▸ Aim of the exercise:
Print the first line of the data below and every one after it, through the line containing "Grundlegende Webseiten-Cookies (152, 1492)", exactly as written.

Saved entries
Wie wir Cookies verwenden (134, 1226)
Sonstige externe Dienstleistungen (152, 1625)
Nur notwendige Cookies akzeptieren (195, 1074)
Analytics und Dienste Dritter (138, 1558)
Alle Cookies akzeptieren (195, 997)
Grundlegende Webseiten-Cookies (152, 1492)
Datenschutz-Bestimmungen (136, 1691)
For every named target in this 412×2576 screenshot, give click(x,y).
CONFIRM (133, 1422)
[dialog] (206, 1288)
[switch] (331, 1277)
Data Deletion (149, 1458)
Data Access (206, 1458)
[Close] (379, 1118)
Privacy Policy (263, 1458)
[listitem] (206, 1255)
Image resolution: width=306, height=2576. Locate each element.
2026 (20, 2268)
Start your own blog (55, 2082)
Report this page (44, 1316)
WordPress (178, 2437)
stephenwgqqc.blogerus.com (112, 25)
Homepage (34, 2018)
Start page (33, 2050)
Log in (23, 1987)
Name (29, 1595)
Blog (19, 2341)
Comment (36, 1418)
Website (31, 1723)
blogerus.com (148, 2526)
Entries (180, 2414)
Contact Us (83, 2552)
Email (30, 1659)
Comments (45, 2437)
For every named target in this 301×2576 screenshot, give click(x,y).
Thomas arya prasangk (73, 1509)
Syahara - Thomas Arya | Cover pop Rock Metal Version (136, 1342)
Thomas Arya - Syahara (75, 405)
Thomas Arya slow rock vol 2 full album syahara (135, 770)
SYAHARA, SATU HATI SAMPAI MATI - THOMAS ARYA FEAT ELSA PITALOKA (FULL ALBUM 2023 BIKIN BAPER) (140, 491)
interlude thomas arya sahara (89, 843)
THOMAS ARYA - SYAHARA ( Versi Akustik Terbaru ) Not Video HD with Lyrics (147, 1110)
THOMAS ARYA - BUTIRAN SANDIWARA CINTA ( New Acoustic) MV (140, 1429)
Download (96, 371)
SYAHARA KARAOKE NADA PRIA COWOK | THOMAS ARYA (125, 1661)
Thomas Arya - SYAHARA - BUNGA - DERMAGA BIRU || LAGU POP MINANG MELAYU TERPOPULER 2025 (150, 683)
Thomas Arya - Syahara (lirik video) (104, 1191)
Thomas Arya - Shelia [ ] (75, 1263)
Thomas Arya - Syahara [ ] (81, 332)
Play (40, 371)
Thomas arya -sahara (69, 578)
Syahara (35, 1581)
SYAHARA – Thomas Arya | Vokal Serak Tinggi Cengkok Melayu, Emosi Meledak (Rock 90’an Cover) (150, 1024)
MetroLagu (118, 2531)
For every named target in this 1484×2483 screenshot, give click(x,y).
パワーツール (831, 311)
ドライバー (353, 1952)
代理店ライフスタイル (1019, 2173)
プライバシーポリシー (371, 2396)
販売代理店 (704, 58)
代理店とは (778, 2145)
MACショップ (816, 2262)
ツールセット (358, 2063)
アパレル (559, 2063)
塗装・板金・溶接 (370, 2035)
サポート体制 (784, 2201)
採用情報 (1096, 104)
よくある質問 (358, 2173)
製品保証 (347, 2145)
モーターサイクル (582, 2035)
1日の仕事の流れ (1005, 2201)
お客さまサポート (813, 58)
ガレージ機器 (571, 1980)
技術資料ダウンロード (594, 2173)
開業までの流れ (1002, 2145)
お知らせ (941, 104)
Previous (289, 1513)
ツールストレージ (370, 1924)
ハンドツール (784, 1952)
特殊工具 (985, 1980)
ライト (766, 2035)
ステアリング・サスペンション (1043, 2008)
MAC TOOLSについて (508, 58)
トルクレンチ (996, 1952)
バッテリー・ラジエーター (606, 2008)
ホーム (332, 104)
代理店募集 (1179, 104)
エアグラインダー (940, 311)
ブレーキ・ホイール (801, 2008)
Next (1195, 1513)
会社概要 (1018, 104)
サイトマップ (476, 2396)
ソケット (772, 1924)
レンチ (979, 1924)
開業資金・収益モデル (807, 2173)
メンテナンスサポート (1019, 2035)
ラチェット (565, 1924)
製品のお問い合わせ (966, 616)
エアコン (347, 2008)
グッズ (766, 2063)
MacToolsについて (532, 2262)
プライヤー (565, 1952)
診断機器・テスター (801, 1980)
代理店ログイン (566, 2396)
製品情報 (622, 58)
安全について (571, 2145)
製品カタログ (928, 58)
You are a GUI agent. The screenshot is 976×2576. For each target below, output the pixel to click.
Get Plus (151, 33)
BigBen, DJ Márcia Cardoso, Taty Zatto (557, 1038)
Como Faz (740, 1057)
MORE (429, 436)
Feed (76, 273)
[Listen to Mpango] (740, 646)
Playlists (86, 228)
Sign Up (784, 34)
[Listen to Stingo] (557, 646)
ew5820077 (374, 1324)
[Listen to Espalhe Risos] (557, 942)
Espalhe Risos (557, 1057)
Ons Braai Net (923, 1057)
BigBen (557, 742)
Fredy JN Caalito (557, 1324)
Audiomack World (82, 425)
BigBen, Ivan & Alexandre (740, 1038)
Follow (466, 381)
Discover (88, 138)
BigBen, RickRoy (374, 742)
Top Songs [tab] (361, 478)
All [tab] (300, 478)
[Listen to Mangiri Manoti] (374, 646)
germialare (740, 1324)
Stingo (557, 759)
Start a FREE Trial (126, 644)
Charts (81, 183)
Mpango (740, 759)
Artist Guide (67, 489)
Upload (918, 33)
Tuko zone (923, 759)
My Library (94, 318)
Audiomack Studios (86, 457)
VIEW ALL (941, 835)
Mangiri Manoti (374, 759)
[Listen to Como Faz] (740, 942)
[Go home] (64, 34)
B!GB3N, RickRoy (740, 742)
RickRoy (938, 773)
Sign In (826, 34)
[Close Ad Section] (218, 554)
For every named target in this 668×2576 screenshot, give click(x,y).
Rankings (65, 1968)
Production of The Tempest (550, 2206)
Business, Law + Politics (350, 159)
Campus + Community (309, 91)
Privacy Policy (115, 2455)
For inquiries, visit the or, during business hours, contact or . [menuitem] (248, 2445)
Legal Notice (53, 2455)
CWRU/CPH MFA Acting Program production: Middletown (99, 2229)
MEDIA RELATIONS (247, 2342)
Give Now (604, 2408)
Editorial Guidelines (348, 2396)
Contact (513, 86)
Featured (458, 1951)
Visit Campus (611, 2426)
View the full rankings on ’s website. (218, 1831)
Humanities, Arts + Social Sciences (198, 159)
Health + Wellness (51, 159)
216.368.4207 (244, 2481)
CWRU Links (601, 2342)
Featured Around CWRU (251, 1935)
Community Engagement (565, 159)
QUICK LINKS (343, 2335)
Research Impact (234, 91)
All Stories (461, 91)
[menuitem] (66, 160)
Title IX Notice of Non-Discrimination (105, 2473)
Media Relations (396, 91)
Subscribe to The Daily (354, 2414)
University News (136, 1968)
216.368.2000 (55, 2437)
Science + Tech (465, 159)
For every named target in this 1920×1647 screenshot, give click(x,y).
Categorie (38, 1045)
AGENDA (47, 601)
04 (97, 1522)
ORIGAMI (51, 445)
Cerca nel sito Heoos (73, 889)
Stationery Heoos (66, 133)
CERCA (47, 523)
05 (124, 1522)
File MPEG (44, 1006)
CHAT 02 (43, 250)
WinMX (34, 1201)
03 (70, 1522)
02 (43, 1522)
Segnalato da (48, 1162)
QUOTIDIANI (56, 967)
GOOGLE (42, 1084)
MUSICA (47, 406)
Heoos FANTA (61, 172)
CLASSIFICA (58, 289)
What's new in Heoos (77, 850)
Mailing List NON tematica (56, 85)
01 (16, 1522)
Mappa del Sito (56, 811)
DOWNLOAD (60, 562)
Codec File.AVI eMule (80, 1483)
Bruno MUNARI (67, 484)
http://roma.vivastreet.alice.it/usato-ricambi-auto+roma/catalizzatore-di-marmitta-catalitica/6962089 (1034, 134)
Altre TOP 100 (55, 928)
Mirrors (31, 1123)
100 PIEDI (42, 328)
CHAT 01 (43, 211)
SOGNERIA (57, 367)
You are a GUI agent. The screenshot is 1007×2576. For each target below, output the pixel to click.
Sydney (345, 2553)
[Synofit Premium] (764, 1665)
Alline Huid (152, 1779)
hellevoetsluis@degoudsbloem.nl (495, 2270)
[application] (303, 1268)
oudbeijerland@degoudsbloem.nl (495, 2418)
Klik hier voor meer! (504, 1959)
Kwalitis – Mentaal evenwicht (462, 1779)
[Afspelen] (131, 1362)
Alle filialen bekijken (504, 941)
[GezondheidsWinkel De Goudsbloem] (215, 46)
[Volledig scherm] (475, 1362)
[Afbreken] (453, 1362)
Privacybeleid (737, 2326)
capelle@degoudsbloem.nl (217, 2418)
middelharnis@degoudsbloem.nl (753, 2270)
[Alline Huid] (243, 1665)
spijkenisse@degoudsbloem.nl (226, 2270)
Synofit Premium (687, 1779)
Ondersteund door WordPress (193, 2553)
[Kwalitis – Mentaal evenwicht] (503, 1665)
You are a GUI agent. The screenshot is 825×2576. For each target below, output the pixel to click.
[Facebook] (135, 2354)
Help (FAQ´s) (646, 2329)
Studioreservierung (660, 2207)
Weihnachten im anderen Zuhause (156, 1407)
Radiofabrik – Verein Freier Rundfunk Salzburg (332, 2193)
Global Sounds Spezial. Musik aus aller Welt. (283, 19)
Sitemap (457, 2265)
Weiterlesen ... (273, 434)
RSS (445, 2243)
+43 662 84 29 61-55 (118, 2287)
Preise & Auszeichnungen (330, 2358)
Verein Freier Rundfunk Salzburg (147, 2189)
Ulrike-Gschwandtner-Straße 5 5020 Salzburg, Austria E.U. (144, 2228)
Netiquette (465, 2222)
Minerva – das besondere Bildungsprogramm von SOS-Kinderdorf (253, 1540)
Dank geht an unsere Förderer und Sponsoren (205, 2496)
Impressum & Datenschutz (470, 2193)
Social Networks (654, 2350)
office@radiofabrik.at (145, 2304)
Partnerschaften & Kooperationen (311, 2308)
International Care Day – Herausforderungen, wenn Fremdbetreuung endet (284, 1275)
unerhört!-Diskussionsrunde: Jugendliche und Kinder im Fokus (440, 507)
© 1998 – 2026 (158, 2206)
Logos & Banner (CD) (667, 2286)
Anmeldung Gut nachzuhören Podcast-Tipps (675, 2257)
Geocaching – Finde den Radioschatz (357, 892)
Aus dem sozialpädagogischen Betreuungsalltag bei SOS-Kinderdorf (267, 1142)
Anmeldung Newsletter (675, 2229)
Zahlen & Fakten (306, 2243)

▸ Reply:
Wie wir Cookies verwenden (134, 1226)
Sonstige externe Dienstleistungen (152, 1625)
Nur notwendige Cookies akzeptieren (195, 1074)
Analytics und Dienste Dritter (138, 1558)
Alle Cookies akzeptieren (195, 997)
Grundlegende Webseiten-Cookies (152, 1492)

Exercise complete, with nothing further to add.